Сначала они толкали, пинали, били меня. Потом начали кусать и рвать меня ногтями и пальцами. Они вырывали из меня куски, я слышал смех и ругательства со всех сторон. А потом стало еще хуже…
На этом Говард был вынужден сделать паузу в рассказе, чтобы справиться с тяжелыми воспоминаниями. Позже он признался, что несколько лет безуспешно пытался все это забыть.
Я никогда не вдаюсь в подробности, потому что это было унизительно. В смысле, я никогда не рассказываю, что было дальше. Ни один фильм ужасов и ни одна книга не могут описать их жестокость, потому что она была… чистым садизмом. …Они были пустыми, полностью лишенными сочувствия ко мне; мои крики и попытки отбиться только развлекали их.

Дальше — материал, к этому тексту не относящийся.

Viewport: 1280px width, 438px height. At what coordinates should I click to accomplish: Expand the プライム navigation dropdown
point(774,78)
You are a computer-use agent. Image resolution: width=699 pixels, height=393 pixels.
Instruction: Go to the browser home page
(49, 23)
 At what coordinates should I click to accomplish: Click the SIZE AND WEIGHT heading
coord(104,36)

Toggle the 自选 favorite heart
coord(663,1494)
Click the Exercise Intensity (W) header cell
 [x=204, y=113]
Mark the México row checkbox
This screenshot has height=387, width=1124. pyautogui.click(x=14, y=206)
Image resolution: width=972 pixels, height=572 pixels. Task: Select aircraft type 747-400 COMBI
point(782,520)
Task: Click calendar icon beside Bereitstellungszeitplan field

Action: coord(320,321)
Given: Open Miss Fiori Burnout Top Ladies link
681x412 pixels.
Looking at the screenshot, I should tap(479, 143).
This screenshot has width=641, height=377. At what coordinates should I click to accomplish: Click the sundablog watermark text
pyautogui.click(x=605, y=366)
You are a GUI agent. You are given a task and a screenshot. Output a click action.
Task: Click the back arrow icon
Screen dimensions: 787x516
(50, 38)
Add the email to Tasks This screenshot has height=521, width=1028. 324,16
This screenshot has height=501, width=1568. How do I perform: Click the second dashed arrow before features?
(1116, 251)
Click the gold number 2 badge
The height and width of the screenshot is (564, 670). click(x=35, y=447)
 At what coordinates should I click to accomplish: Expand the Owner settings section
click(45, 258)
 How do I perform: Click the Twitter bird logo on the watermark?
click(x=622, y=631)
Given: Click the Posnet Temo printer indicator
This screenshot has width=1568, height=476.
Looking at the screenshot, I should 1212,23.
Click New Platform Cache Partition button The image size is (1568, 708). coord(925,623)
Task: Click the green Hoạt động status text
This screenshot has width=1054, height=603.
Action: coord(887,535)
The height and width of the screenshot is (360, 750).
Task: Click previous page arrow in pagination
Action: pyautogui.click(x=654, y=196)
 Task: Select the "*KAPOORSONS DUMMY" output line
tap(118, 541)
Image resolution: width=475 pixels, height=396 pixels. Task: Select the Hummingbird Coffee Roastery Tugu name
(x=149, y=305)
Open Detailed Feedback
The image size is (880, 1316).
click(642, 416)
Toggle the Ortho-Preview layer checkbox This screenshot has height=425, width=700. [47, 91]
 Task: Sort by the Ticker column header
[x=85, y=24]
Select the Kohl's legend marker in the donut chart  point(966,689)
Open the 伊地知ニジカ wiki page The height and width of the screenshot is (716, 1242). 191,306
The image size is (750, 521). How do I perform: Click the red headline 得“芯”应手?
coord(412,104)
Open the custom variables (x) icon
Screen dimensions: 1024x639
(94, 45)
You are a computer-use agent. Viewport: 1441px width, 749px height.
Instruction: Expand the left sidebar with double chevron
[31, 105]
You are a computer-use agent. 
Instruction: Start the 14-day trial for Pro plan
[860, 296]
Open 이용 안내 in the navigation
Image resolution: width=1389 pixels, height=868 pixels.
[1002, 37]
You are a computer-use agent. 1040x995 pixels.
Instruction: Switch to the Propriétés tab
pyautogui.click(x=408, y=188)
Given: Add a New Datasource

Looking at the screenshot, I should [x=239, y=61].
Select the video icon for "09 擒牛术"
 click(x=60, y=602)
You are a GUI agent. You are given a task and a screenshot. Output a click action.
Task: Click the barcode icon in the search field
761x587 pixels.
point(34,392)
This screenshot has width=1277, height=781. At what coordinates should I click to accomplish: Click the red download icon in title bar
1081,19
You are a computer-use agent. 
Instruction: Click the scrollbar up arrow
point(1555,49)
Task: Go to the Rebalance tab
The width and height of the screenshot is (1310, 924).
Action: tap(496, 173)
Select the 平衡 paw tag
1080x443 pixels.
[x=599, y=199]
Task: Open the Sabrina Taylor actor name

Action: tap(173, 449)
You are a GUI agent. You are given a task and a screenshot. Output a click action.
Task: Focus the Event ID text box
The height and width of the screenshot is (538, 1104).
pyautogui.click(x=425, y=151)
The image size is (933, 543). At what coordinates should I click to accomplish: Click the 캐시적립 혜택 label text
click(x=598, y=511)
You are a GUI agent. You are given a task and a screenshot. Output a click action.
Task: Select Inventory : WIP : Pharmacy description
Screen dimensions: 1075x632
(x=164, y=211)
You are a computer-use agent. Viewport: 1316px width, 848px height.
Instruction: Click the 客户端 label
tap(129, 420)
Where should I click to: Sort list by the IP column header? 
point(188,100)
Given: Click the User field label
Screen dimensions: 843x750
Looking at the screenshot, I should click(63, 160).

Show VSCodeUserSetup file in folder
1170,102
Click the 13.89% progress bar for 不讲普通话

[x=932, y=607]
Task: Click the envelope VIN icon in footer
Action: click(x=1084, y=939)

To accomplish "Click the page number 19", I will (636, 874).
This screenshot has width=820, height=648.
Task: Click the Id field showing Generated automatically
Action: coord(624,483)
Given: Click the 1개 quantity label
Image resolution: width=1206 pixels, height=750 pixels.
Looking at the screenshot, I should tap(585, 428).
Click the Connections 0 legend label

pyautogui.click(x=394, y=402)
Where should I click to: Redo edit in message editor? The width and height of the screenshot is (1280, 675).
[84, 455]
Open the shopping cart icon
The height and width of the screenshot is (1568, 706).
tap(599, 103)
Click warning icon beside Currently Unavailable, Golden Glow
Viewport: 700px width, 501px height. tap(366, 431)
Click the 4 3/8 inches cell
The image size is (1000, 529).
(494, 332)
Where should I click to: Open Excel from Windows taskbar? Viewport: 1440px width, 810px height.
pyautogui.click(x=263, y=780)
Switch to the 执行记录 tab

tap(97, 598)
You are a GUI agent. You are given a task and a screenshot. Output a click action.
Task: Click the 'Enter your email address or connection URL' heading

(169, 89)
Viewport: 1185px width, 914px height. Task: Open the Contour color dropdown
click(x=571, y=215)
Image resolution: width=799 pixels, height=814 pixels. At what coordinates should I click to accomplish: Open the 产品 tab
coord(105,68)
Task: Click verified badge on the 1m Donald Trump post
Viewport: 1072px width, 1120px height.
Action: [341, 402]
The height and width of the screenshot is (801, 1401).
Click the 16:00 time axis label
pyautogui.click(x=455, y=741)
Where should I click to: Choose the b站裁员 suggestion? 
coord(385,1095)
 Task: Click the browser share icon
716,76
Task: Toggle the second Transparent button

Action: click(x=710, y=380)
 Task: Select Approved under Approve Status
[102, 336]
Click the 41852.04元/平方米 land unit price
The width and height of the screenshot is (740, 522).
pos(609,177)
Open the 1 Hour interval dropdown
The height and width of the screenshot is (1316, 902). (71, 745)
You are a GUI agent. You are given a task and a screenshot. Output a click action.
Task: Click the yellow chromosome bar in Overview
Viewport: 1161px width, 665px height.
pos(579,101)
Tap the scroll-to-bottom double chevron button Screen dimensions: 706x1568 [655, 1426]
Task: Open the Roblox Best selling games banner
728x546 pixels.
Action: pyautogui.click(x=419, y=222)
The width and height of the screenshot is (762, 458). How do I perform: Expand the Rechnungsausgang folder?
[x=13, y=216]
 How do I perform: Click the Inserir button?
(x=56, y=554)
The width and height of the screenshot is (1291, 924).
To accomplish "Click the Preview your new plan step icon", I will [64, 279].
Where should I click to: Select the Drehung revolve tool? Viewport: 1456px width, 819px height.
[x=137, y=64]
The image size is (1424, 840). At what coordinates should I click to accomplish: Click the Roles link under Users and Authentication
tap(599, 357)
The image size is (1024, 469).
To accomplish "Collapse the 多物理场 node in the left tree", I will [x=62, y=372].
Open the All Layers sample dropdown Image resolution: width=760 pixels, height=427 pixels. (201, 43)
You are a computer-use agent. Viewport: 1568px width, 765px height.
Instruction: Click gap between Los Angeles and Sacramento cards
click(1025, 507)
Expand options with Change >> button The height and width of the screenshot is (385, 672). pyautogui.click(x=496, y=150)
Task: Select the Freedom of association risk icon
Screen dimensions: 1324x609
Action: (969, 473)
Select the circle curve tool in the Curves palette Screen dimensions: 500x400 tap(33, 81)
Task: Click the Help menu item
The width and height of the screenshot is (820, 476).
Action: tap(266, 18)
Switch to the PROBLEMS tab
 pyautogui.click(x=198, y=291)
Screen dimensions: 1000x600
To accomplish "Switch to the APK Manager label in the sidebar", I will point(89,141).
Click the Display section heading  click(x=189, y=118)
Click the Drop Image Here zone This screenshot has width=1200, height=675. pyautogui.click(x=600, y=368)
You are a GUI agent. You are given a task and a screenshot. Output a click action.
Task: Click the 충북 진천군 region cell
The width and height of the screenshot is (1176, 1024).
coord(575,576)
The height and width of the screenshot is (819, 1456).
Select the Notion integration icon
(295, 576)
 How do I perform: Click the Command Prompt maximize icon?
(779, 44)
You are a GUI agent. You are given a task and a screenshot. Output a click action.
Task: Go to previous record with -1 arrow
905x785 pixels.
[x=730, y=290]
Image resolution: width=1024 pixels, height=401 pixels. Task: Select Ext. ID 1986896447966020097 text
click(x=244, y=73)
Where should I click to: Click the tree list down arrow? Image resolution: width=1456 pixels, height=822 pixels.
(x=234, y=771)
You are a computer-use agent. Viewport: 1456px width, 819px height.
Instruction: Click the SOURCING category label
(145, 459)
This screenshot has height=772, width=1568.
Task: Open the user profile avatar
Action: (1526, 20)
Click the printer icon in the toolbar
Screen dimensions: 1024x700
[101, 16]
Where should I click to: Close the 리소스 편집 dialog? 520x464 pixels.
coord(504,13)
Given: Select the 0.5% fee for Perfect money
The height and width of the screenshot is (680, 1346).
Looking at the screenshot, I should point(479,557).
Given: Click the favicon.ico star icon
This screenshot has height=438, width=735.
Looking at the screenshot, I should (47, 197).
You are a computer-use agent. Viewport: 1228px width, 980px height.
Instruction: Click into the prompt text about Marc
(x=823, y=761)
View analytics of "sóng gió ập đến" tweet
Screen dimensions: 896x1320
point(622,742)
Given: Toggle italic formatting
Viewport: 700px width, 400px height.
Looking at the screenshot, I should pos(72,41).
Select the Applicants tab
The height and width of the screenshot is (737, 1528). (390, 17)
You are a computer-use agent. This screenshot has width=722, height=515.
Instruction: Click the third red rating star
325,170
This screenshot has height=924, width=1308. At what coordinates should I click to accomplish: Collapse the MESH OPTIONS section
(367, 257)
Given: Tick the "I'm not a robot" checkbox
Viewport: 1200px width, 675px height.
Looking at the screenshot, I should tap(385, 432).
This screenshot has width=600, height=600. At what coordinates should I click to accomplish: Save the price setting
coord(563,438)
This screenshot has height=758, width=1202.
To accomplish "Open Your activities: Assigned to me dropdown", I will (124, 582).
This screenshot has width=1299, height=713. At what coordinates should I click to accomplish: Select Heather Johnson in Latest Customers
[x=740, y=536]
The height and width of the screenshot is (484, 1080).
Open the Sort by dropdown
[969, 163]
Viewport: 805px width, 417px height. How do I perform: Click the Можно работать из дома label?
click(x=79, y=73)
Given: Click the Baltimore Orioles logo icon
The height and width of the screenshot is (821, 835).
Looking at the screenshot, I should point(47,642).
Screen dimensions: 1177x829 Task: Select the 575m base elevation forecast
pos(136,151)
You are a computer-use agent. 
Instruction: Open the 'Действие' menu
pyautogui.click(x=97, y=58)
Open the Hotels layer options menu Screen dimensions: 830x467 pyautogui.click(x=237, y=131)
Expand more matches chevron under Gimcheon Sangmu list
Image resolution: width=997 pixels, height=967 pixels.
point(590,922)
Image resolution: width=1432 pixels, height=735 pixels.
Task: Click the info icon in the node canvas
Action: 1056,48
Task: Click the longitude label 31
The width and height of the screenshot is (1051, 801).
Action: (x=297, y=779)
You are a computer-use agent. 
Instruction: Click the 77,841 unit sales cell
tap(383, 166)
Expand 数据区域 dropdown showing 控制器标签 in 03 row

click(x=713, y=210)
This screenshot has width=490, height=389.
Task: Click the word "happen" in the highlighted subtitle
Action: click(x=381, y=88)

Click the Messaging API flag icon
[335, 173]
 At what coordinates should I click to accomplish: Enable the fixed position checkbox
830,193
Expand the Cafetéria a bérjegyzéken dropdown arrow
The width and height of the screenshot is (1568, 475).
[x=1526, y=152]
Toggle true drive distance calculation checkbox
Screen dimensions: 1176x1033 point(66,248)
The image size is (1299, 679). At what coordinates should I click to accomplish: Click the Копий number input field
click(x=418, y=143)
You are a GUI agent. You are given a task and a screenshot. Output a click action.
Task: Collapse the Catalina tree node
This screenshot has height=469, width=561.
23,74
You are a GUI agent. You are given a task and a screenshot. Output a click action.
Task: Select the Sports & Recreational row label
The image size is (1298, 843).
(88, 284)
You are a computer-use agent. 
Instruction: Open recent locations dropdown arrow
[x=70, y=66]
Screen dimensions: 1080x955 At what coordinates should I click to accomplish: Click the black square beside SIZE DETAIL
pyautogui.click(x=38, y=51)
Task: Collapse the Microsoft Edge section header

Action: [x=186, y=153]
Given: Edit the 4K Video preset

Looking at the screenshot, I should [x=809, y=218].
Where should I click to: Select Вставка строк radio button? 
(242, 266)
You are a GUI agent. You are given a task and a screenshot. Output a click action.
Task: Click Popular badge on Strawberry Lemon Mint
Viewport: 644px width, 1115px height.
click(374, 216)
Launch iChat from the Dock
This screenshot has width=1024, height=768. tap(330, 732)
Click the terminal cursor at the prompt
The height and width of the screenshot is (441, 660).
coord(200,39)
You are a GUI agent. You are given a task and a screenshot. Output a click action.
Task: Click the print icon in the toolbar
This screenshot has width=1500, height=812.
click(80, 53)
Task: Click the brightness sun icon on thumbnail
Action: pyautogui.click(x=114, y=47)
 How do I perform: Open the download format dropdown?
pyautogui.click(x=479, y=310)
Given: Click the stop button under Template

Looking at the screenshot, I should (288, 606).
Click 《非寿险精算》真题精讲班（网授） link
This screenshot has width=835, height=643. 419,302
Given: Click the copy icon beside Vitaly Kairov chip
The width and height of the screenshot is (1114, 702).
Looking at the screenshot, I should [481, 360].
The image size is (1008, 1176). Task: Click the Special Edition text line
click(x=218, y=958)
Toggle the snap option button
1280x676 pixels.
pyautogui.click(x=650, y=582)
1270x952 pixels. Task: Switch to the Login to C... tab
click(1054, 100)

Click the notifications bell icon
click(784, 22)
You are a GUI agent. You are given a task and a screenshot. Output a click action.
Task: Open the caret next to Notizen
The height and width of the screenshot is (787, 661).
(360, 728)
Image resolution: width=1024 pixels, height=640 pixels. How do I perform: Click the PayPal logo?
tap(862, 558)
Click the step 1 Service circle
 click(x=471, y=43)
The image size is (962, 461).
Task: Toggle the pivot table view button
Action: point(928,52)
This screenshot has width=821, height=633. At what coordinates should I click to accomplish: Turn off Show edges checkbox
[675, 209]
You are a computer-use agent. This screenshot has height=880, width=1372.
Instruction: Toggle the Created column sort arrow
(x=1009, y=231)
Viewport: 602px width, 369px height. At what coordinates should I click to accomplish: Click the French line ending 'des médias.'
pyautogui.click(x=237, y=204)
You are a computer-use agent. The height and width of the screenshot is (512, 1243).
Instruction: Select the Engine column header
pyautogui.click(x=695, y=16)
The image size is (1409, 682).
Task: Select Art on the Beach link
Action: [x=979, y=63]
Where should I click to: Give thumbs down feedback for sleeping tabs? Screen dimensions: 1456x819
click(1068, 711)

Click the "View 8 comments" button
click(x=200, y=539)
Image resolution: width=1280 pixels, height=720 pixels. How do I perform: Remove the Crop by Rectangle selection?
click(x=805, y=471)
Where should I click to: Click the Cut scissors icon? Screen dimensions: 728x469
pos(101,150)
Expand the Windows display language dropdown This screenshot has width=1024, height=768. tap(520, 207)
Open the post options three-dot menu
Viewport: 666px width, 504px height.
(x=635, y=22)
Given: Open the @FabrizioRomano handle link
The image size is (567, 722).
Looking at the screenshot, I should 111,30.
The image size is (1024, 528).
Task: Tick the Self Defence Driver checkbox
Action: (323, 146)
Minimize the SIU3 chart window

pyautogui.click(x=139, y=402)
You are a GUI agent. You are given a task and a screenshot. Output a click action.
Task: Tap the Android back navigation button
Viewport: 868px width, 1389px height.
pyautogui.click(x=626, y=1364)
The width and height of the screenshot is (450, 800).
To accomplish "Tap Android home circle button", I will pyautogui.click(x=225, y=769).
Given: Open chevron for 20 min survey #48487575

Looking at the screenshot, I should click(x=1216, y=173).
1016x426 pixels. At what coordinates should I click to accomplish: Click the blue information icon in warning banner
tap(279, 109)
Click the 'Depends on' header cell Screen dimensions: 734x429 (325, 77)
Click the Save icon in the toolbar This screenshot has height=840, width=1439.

И чем меньше у меня оставалось сил и возможности отбиваться, тем менее интересно им становилось. В конце концов они меня растерзали. …Я точно потерял глаз, остался без ушей. Я просто лежал на полу неизвестно где. И хочу сказать, что боль от осознания того, что они со мной сделали, была хуже физической боли. У меня болело все от макушки до пят; страшная, острая, резкая боль. По шкале от единицы до десяти верные десять. Но внутри было еще хуже… я был уничтожен. Я хочу сказать, со мной произошло самое страшное, что только можно вообразить, и у этого не было причин…
А еще я услышал там голос. Это был мой голос, но я не говорил: как ни странно, казалось, что голос исходит у меня из груди. Голос сказал: «Молись Богу». И я подумал: «Я не верю в Бога. Я не молюсь». Голос снова сказал: «Молись Богу». И я подумал: «Я не умею молиться. Я не могу молиться, даже если бы захотел». Голос настаивал: «Молись Богу». И я подумал: «Когда я был маленьким и ходил в воскресную школу, меня учили молиться. Как же там было?»
Говард мучительно попытался вспомнить хоть какую-нибудь молитву, хоть что-то, где упоминается Бог, и закричал: «И даже если я пойду долиной смертной тени, не убоюсь зла, потому что Ты со мной! Боже, стою пред Тобой на коленях! …Один народ под Богом!»